-- WHAT TO DO --
Arrange every line of the rows below as a numbered list, omitting blank lines. Leave the pictures out of your answer.

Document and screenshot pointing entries

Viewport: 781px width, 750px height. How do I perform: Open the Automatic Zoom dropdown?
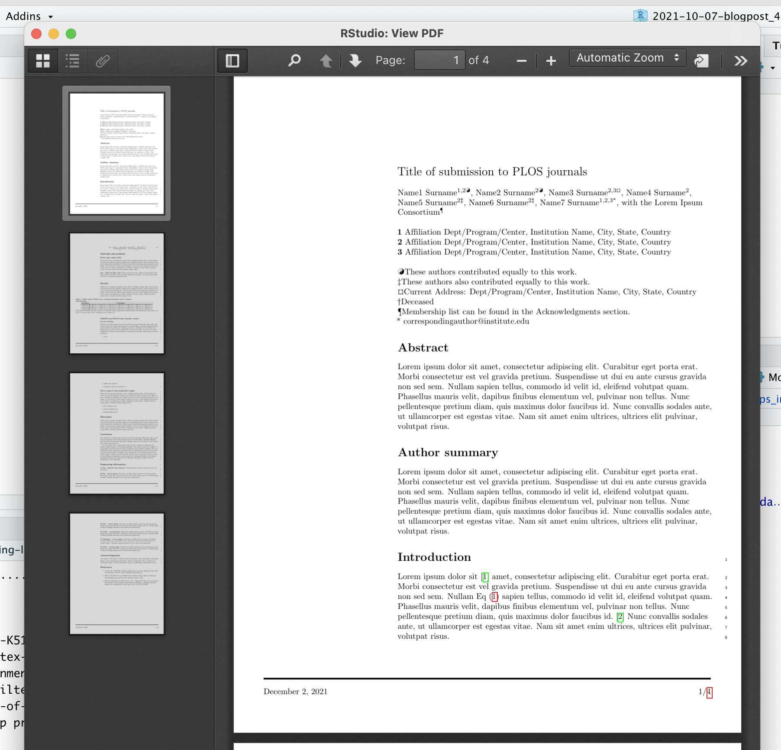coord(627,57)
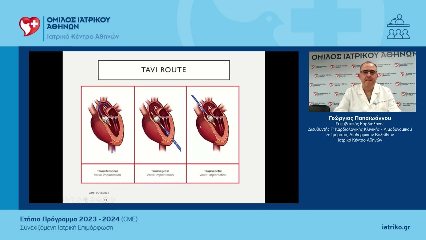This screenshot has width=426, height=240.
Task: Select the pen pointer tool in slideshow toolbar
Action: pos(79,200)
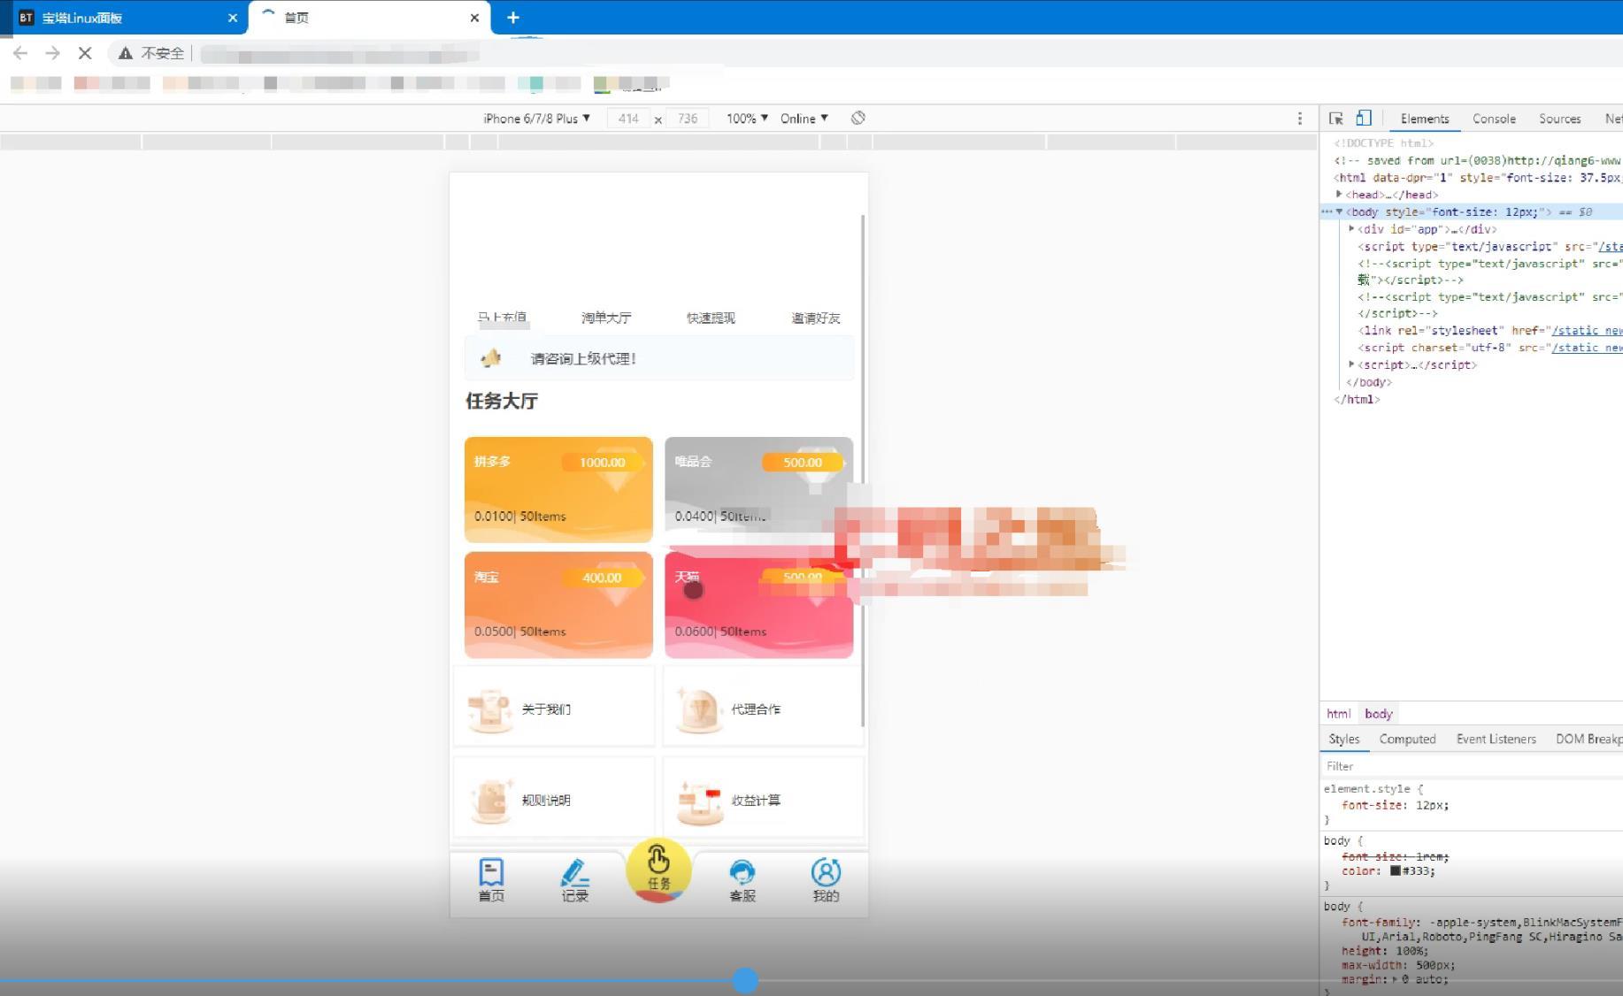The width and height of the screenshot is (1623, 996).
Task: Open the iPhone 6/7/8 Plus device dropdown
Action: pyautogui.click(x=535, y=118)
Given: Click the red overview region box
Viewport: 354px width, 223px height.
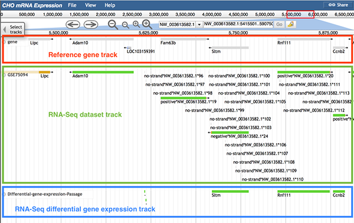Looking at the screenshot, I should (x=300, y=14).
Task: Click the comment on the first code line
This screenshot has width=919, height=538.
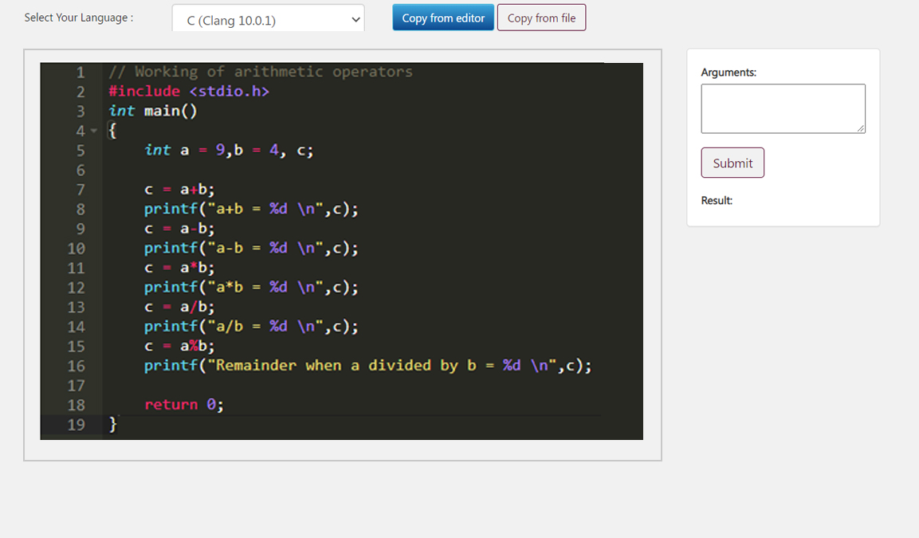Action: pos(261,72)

-- REPLY --
1. Viewport: 781px width, 750px height. How do I perform: Open the Automatic Zoom dropdown?
2. coord(627,57)
3. This screenshot has width=426, height=240.
4. Task: Select the pen pointer tool in slideshow toolbar
5. Action: pos(79,200)
6. The width and height of the screenshot is (1623, 996).
7. Task: Open the iPhone 6/7/8 Plus device dropdown
8. Action: pyautogui.click(x=535, y=118)
9. Given: Click the red overview region box
10. Viewport: 354px width, 223px height.
11. Looking at the screenshot, I should (x=300, y=14).
12. Task: Click the comment on the first code line
13. This screenshot has width=919, height=538.
14. Action: pos(261,72)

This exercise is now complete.